==== Data to examine ====

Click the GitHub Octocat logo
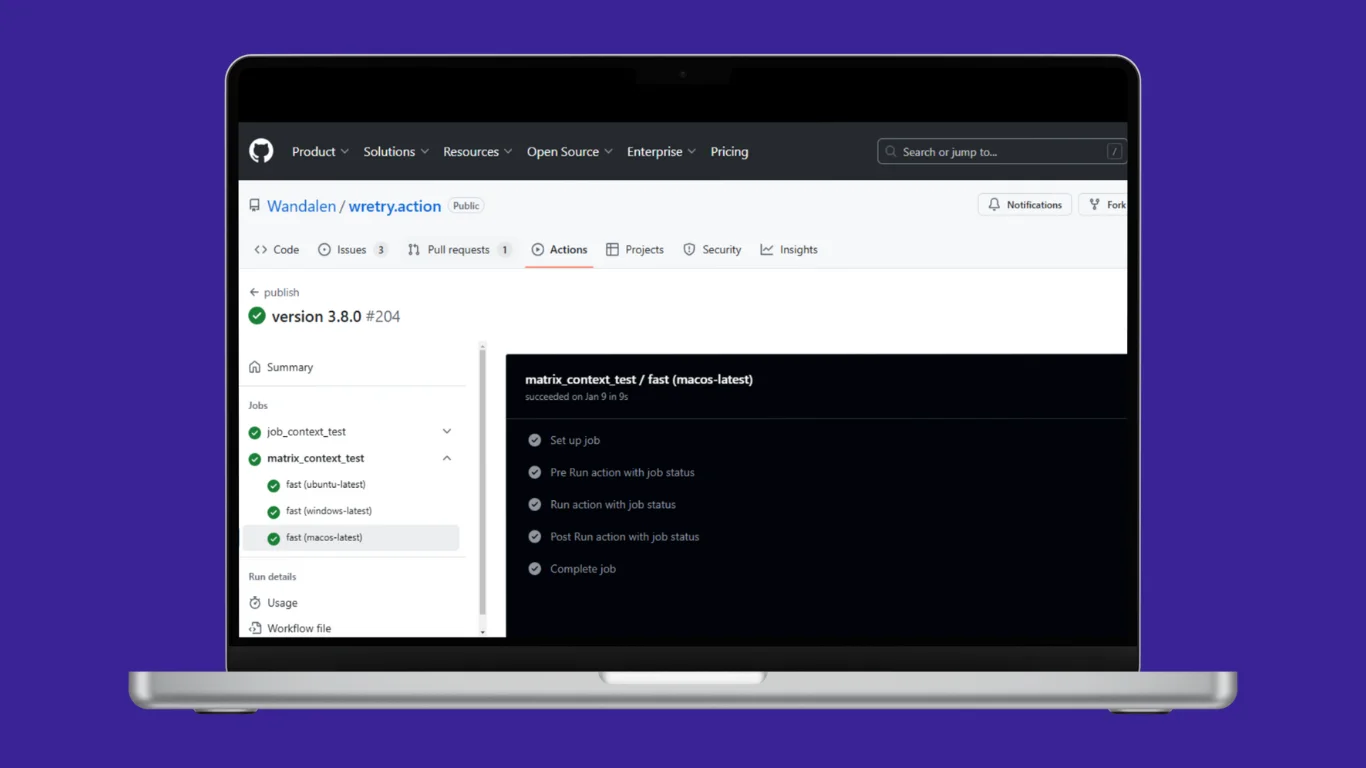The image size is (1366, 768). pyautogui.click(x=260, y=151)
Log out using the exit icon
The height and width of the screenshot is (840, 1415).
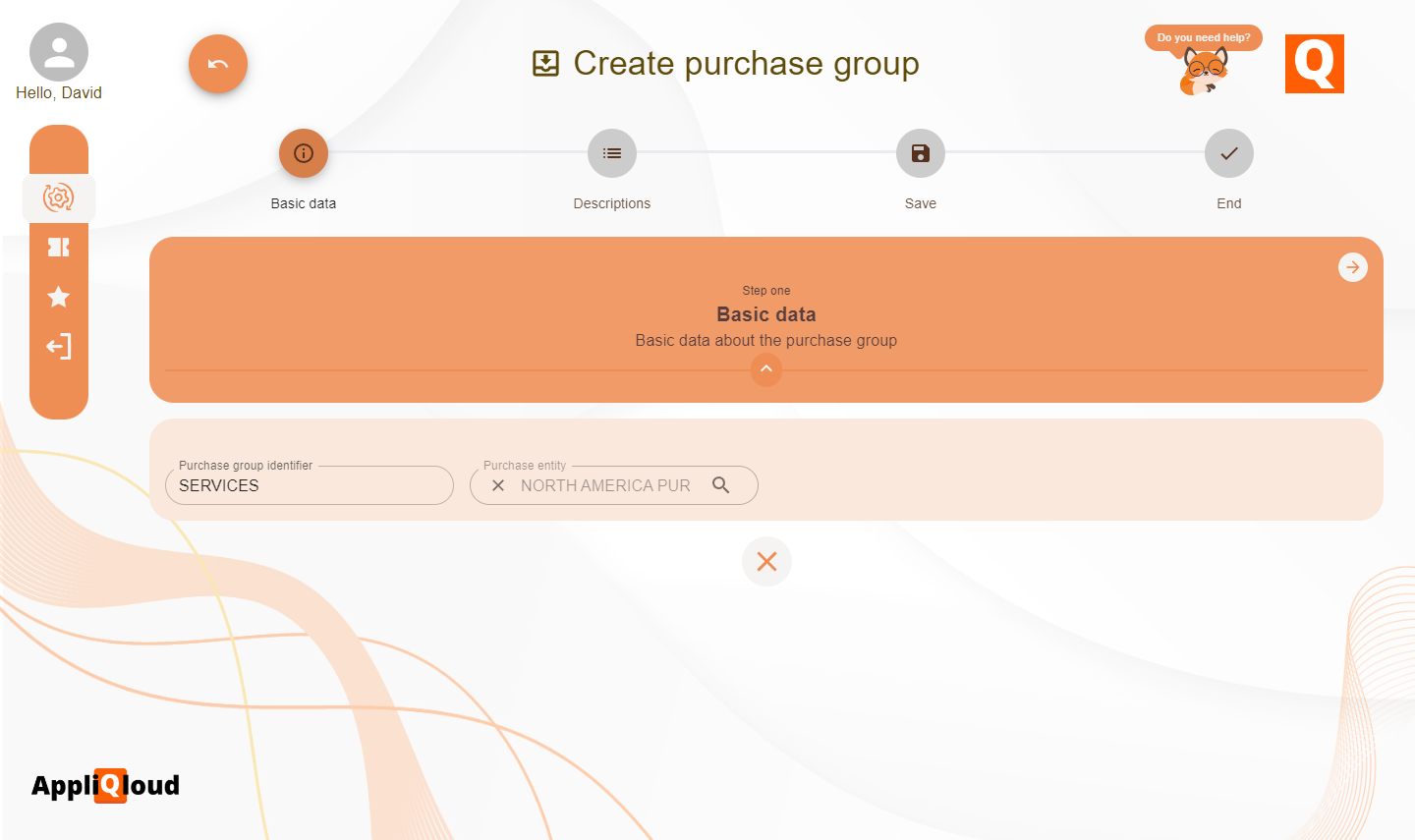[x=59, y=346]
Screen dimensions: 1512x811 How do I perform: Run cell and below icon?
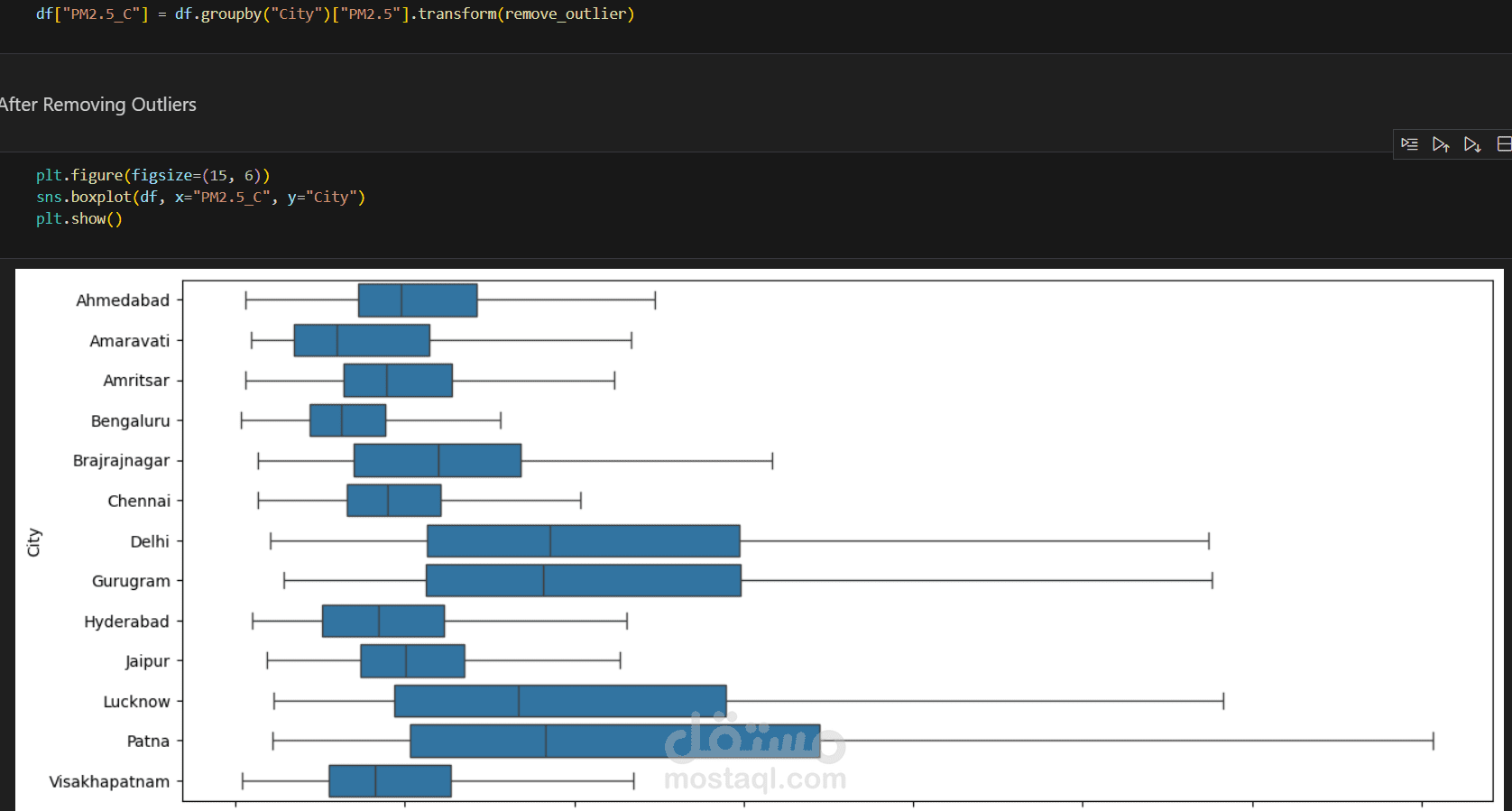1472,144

====

### What you have to do
Return the entries verbatim, pictures excluded.

### Written response
Click the GitHub Octocat logo
The image size is (1366, 768). pyautogui.click(x=260, y=151)
Log out using the exit icon
The height and width of the screenshot is (840, 1415).
[x=59, y=346]
Screen dimensions: 1512x811 How do I perform: Run cell and below icon?
1472,144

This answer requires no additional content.